Que nada. Após incursões infrutíferas por meia dúzia de possíveis fornecedores, fui alertado pela vendedora da última loja que a venda de pratinhos tinha sido proibida pela Anvisa. A moça explicou que tal medida era por conta da dengue. E, com ares de censura, informou-me que pratinhos de vasos são berçários ideais dos futuros Aedes.
- O senhor não sabia?
Claro que sabia, moça; boto areia e larvicida em todos. Pois bem: na mesma loja - aquelas de R$ 1,99 – de uma simples piscadela divisei nas prateleiras dezenas de recipientes de formato circular, oval, triangular, quadrangular ou inespecífico, em medidas e profundidades variadas, perfeitos para substituírem os perigosos itens condenados pela vigilância. Escapando da multa ou até da prisão perpétua por crime tão grave, comprei lindos pratinhos chineses de sobremesa – bem baratos – resolvendo assim a questão dos vasos.

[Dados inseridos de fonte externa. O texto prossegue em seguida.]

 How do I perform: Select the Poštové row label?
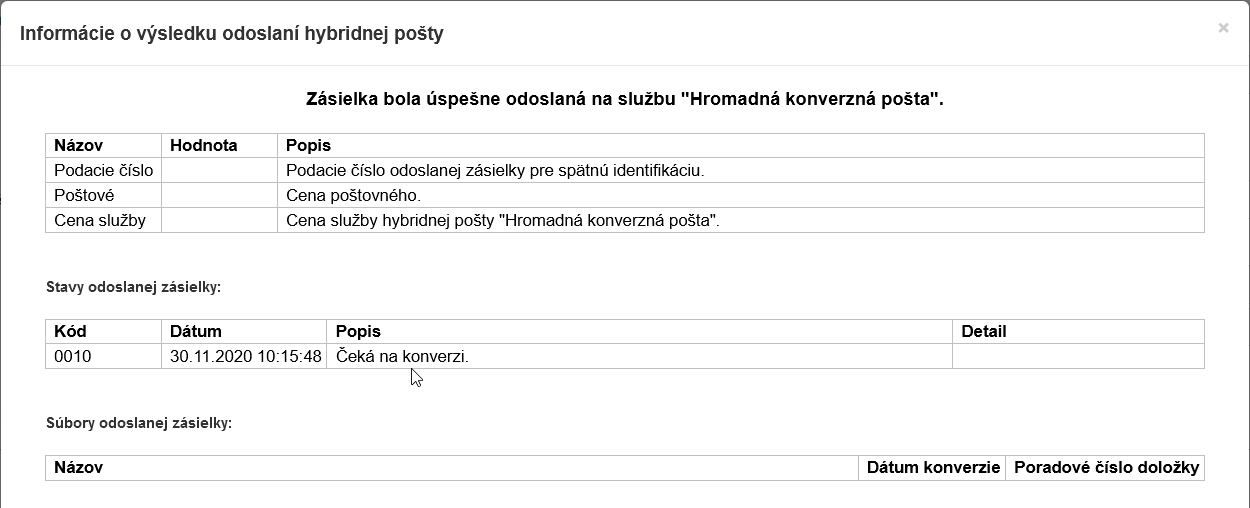pyautogui.click(x=84, y=196)
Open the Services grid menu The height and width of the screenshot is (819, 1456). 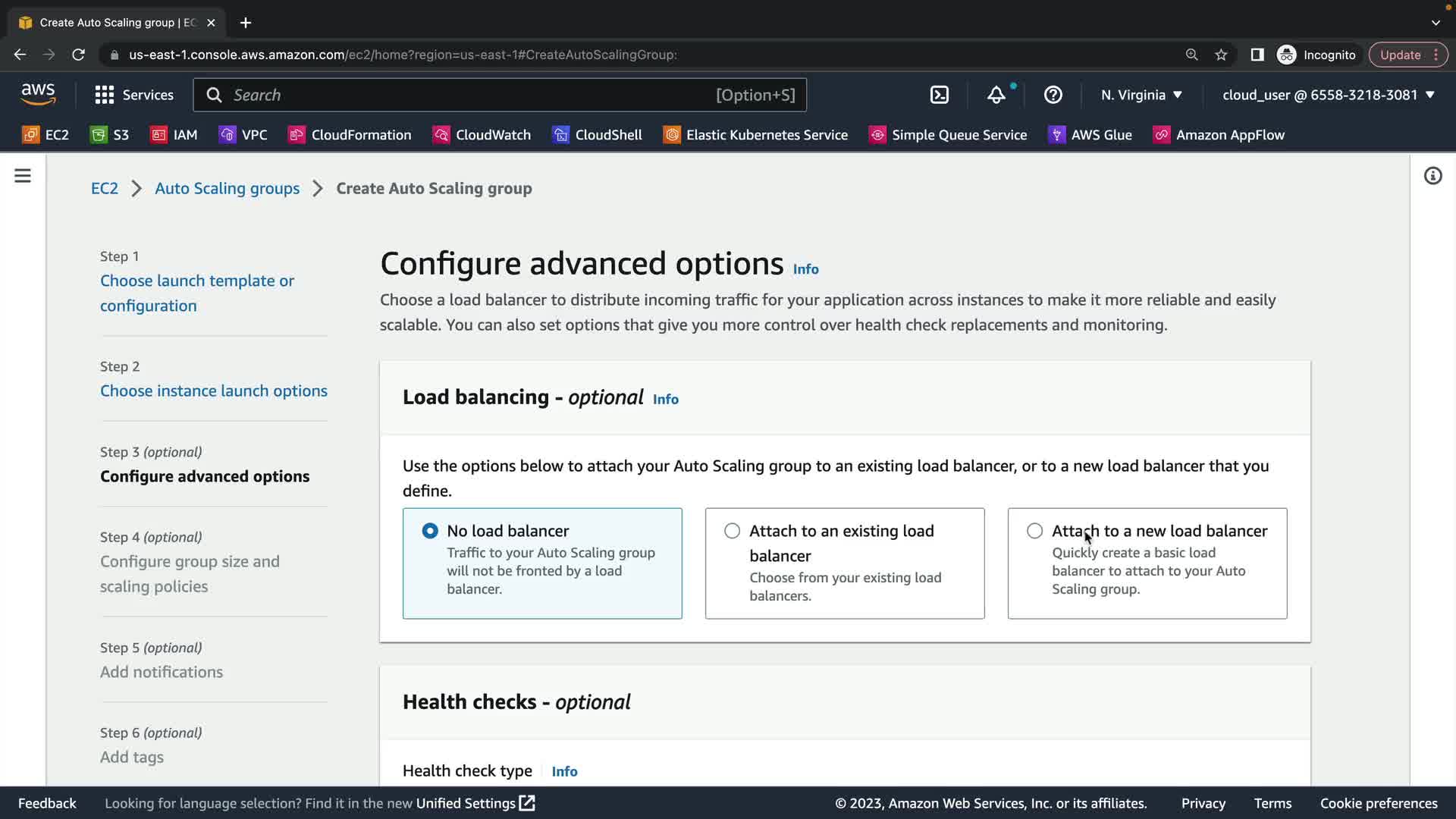tap(134, 95)
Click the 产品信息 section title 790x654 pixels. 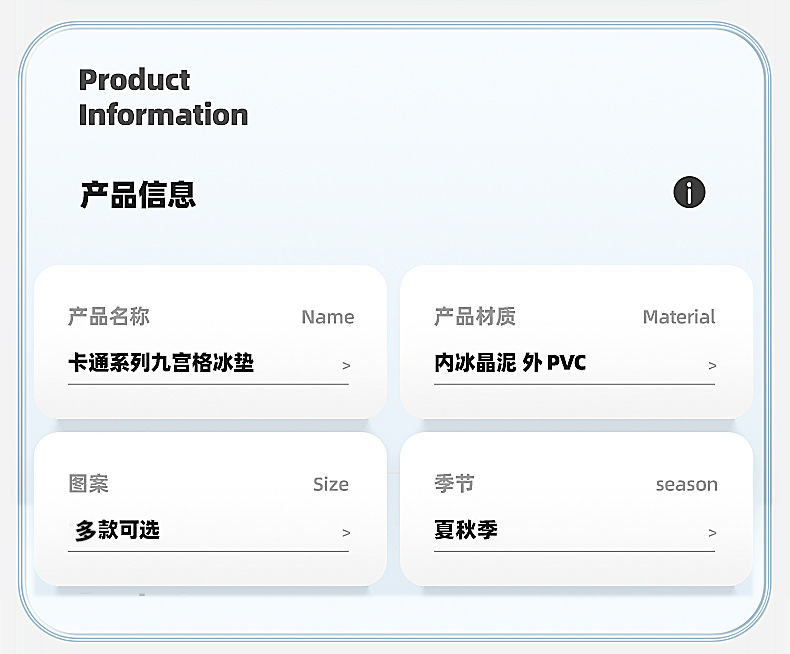(138, 194)
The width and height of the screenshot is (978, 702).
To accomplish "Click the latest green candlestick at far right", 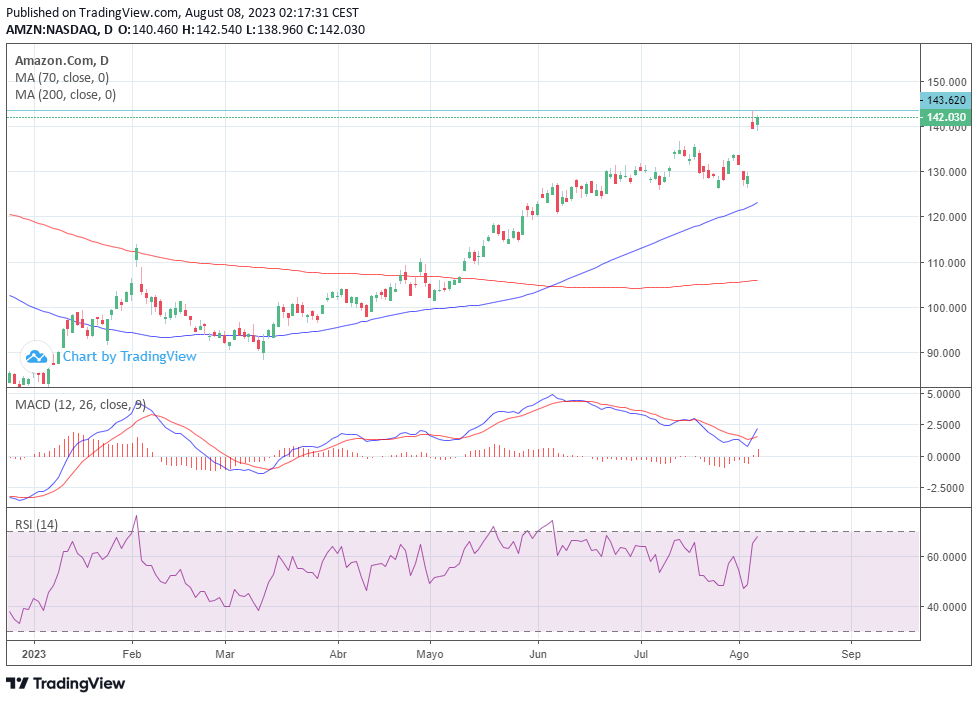I will pos(758,120).
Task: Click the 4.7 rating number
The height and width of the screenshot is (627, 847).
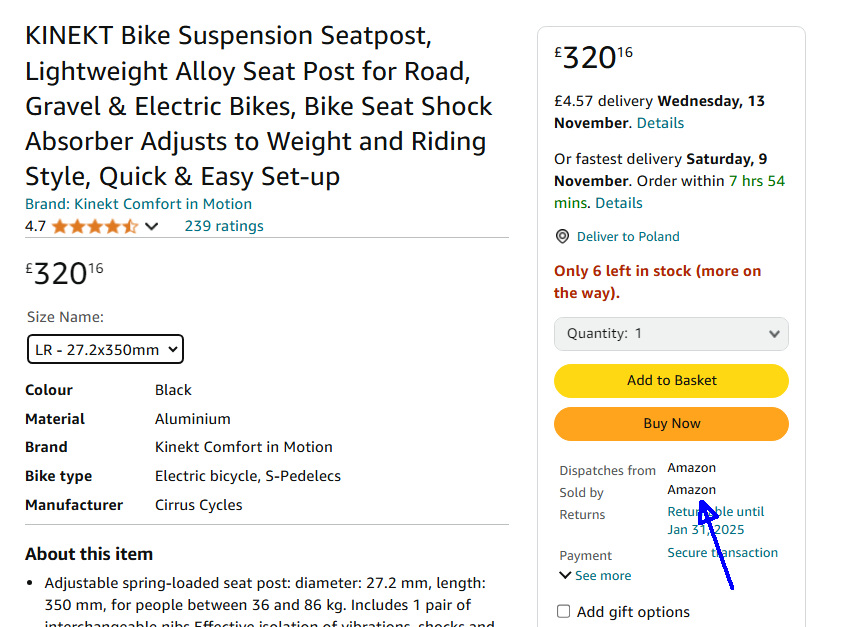Action: point(35,226)
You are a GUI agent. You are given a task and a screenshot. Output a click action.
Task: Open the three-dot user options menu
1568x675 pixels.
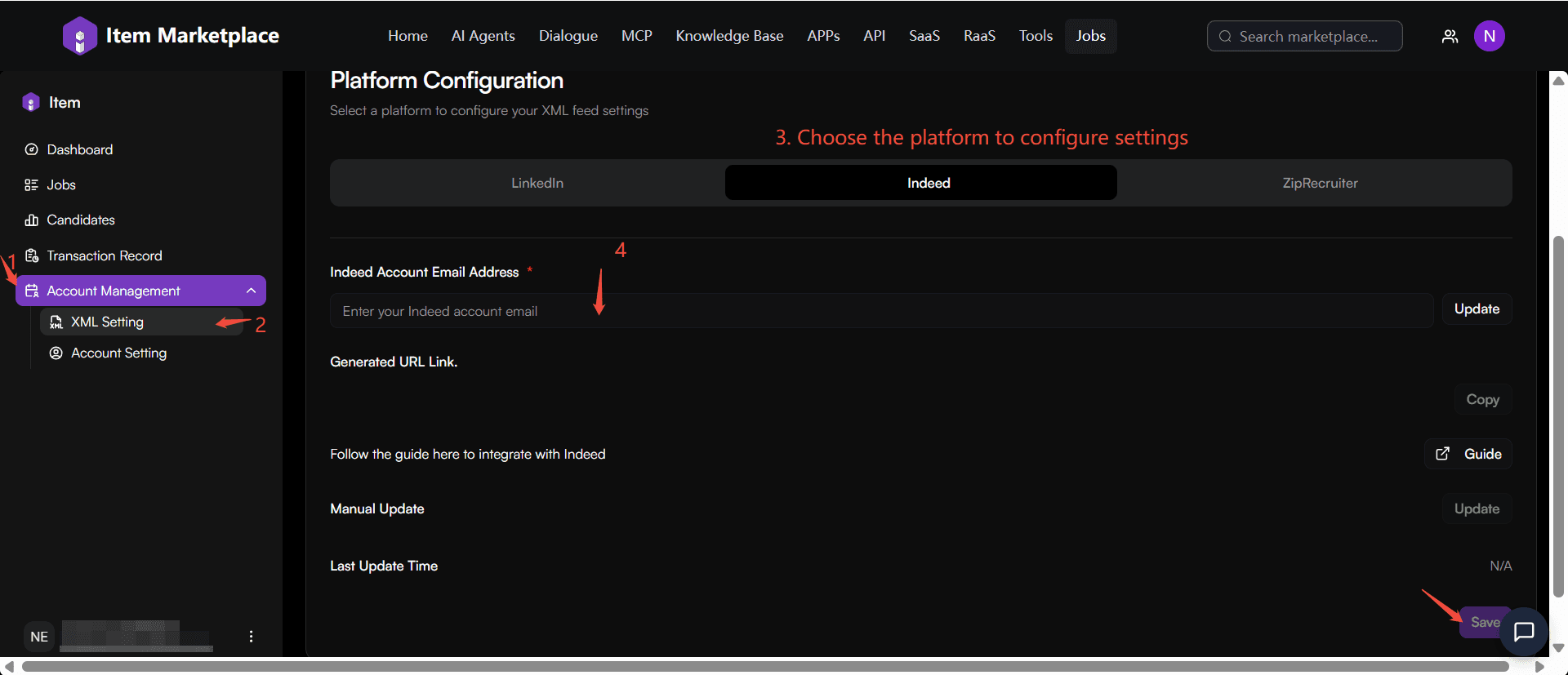point(251,636)
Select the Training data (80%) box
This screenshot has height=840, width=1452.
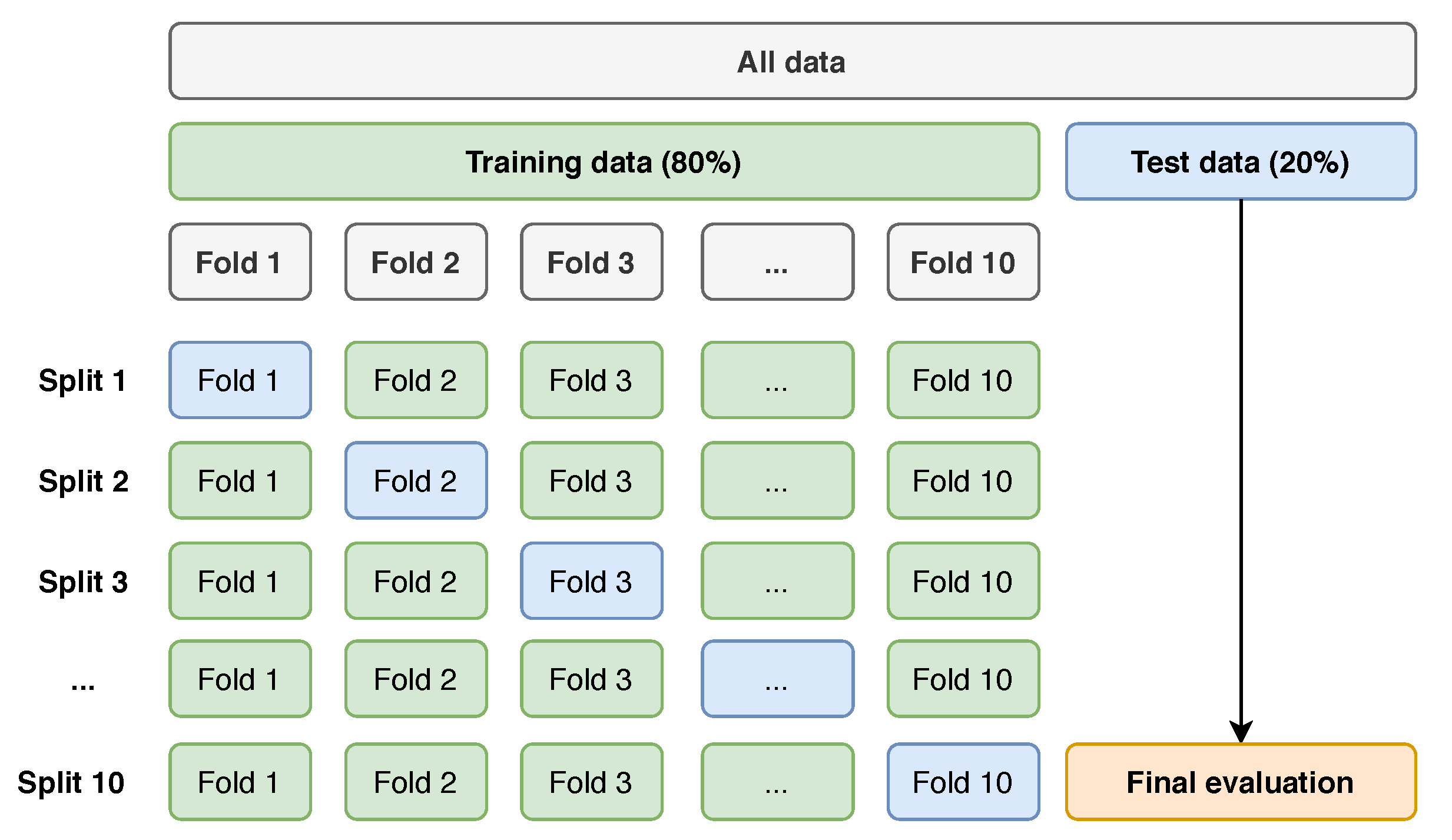pos(604,161)
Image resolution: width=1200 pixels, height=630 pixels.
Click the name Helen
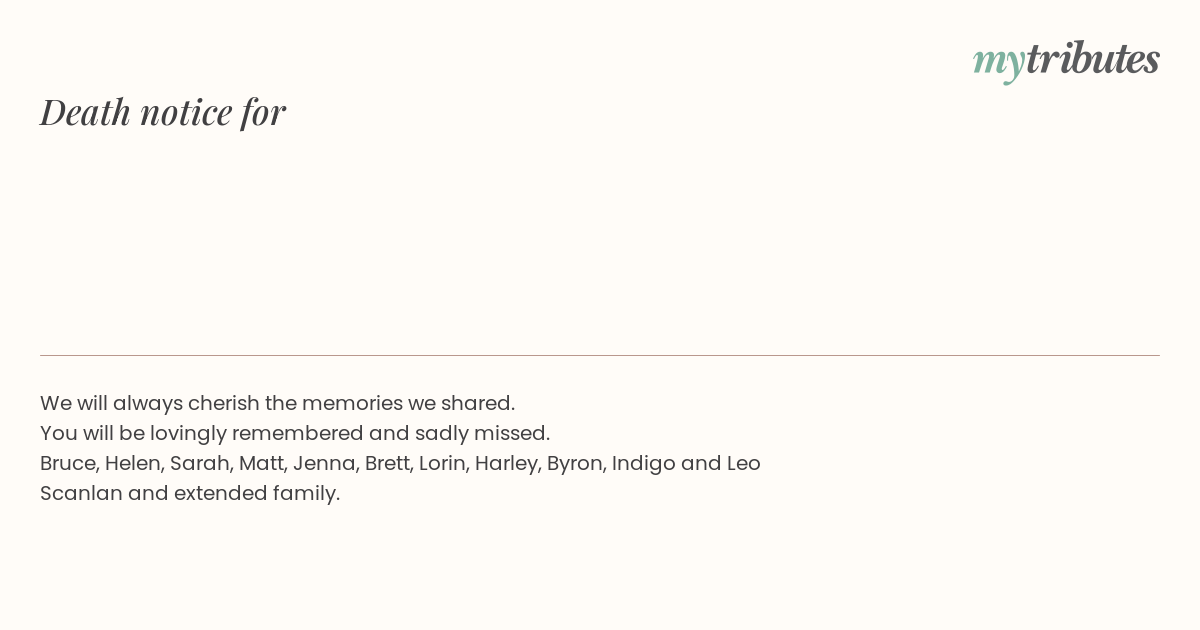click(x=132, y=463)
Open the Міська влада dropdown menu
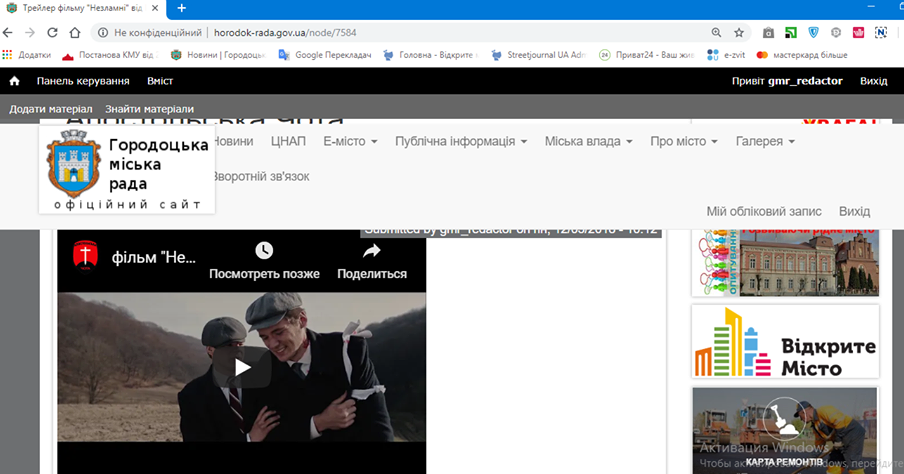The image size is (904, 474). tap(588, 142)
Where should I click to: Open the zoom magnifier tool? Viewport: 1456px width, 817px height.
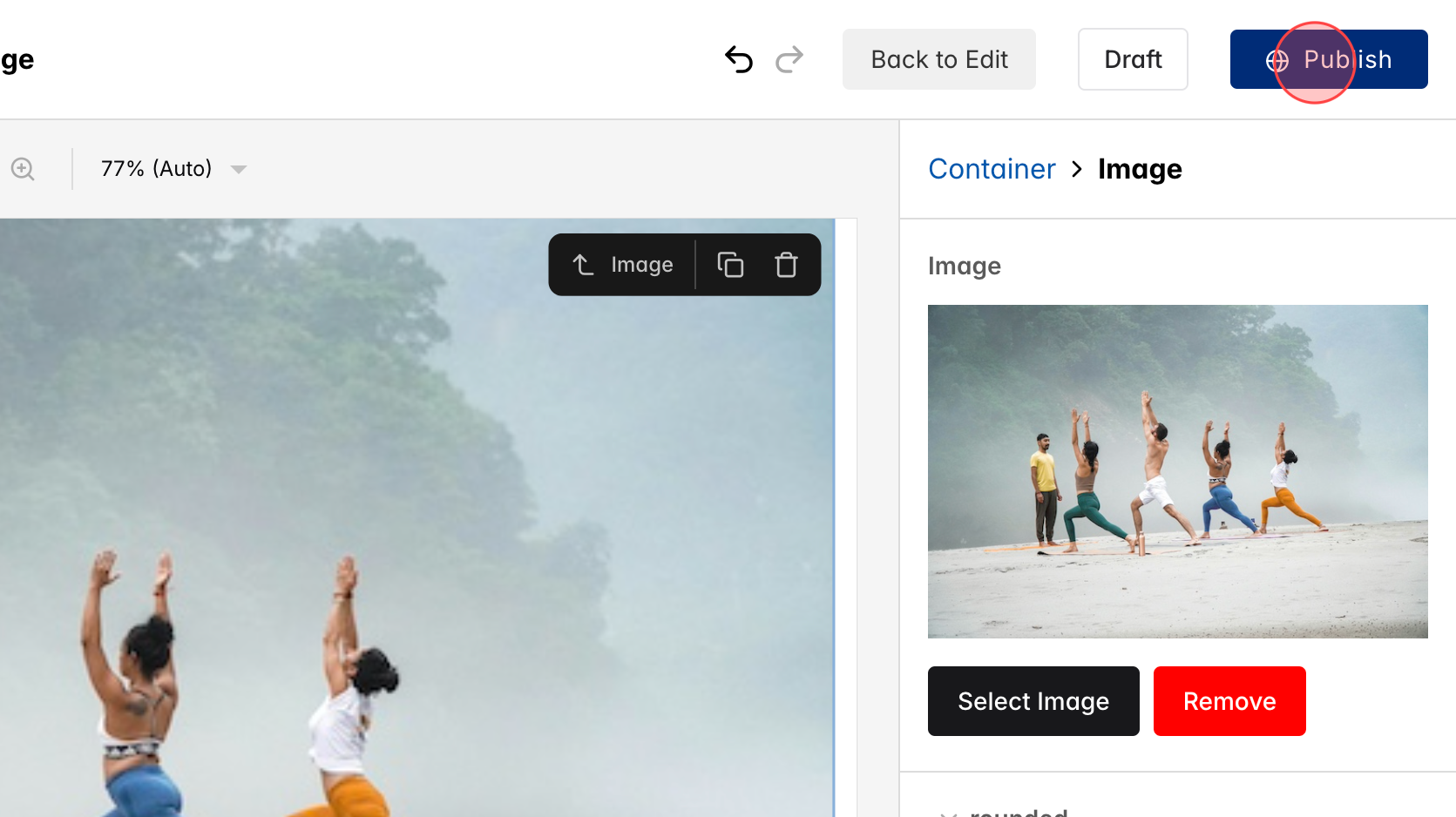[x=22, y=169]
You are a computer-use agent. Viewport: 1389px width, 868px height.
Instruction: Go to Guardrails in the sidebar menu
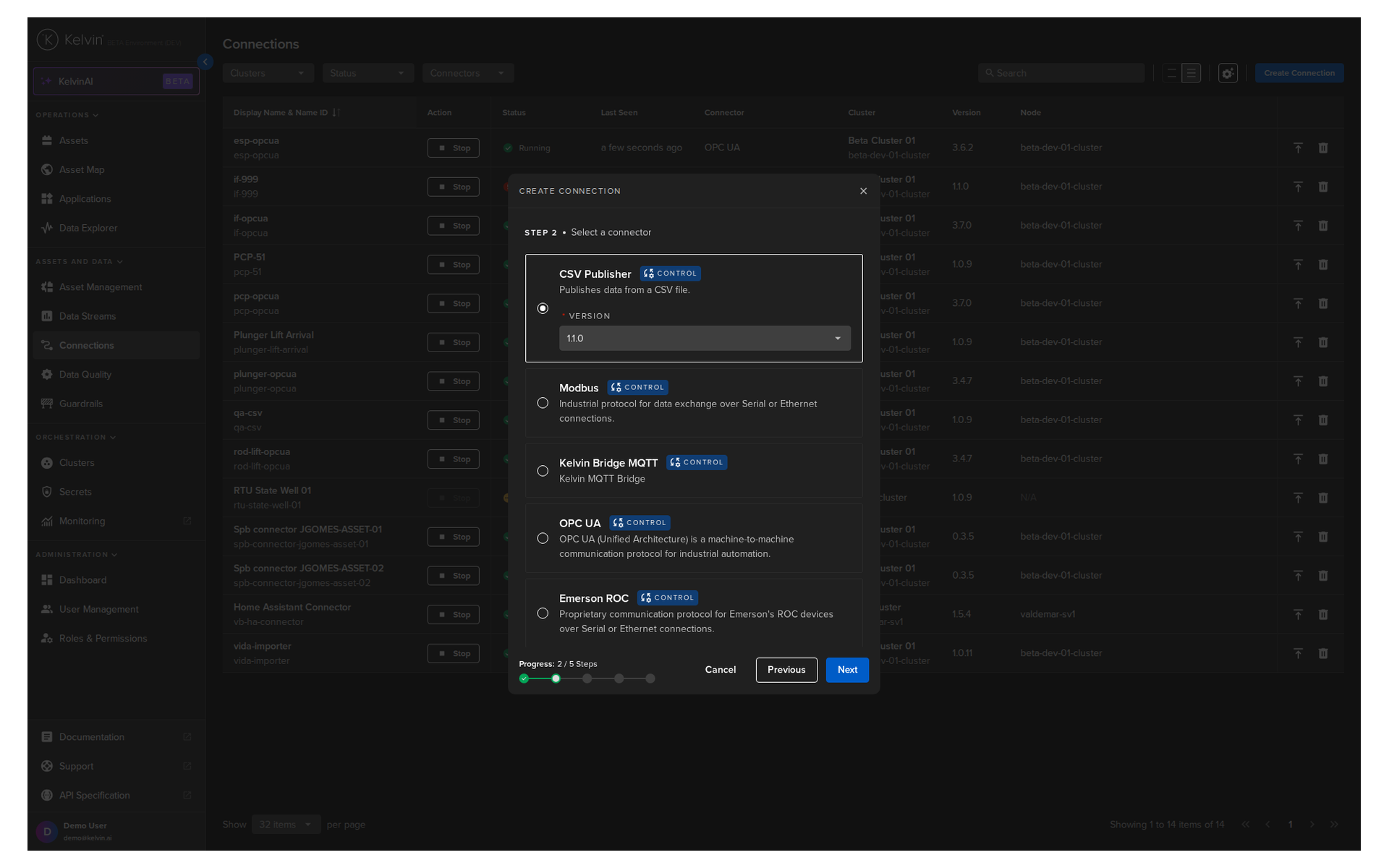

Desse jeito, em surtos esporádicos e arroubos delirantes é que funciona a máquina de inventar leis no país. Lembrei-me do caso dos canudinhos proibidos - enquanto copos, garrafas pets e sacolas permanecem livres e saltitantes pelo território nacional. Dos saleiros vetados nas mesas dos restaurantes - mas o garçom traz-nos pacotinhos de cloreto de sódio à vontade. Dos estojos de primeiros-socorros obrigatórios nos automóveis. E de outras idiotices às quais somos submetidos e com as quais os legisladores buscam justificar os gordos salários pagos por nós.
Trata-se de um fenômeno de larga ocorrência no país. Deputados, por exemplo, são ranqueados positivamente em função da quantidade de leis que inventam. O cara está lá no gabinete, à toa, salário garantido, e de repente...
- Hum...! Que tédio... Já sei, vou inventar mais uma lei...
Basta uma olhada na internet para divertir-nos com o anedotário engravatado. Coletes com airbags obrigatórios para motoqueiros. Fraldas descartáveis para cavalos e burros nas carroças. Abrigos nucleares no sertão nordestino. Felizmente, a maioria não passa pelo filtro do bom senso e é esquecida nas gavetas oficiais.
Há as divertidas e outras que levam-nos a refletir sobre as estranhas conexões de sinapses que resultaram em propostas desse feitio. Recentemente, um deputado concebeu um projeto de lei que “extingue a produção, circulação e uso de dinheiro em espécie e determina que as transações financeiras se realizem apenas através do sistema digital”.
Imagino que os diretores dos bancos de todo o mundo estourariam champanhes. Além do lucro astronômico das transações, viria o descontrole total das bases cambiais e do sistema financeiro mundial, cenário perfeito para os especuladores poderosos e a desgraça do cidadão comum - sem falar no caos nas bolsas de valores e de commodities. Já aqui, no Brasil, empresários corruptos, chefões de organizações criminosas e bandidos em geral trocariam telefonemas tensos. Como subornar políticos, amigos e os amigos dos amigos? Será que aceitariam cartão de débito em vez de dinheiro vivo em malas e mochilas? Ou cartões de crédito recheando cuecas?
Nesse ambiente tão propício, não foi surpresa o aparecimento de leis e perseguições legalizadas contra aqueles que criticam os fazedores de leis. Pobres de nós, vítimas dessa nova ditadura – essa sim é uma - marcada pelo ócio regiamente remunerado, a arrogância e a estupidez.